- Written problem: Copy all of the lines below word for word, leaving out the pictures.

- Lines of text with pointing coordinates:

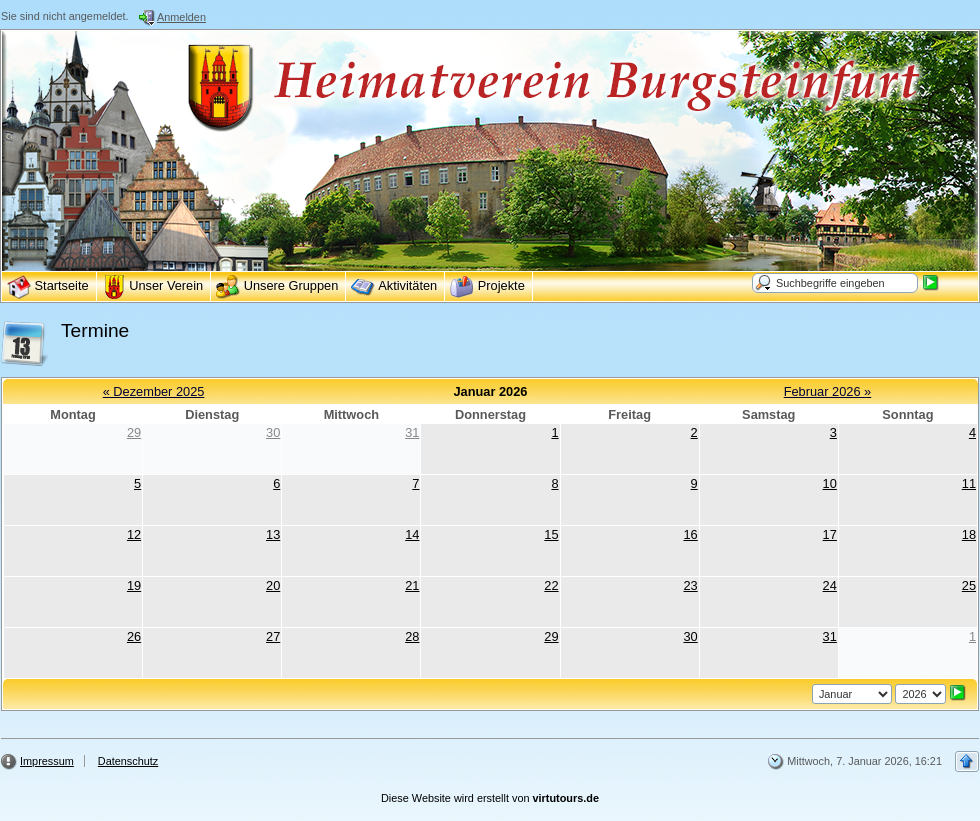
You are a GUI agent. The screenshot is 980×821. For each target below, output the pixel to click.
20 (273, 585)
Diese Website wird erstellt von (490, 798)
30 (273, 432)
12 (134, 534)
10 (830, 483)
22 (551, 585)
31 (412, 432)
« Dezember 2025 (154, 391)
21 (412, 585)
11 (969, 483)
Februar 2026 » (828, 391)
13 (273, 534)
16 (690, 534)
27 (273, 636)
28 (412, 636)
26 (134, 636)
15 (551, 534)
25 (969, 585)
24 (830, 585)
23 (690, 585)
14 (412, 534)
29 (134, 432)
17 (830, 534)
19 (134, 585)
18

- Task response:
You are a GUI agent. The screenshot is 980×821. For each target below, output the pixel to click.
20 (273, 585)
Diese Website wird erstellt von (490, 798)
30 (273, 432)
12 (134, 534)
10 (830, 483)
22 (551, 585)
31 (412, 432)
« Dezember 2025 (154, 391)
21 (412, 585)
11 (969, 483)
Februar 2026 » (828, 391)
13 (273, 534)
16 (690, 534)
27 (273, 636)
28 (412, 636)
26 (134, 636)
15 (551, 534)
25 (969, 585)
24 (830, 585)
23 (690, 585)
14 (412, 534)
29 (134, 432)
17 (830, 534)
19 (134, 585)
18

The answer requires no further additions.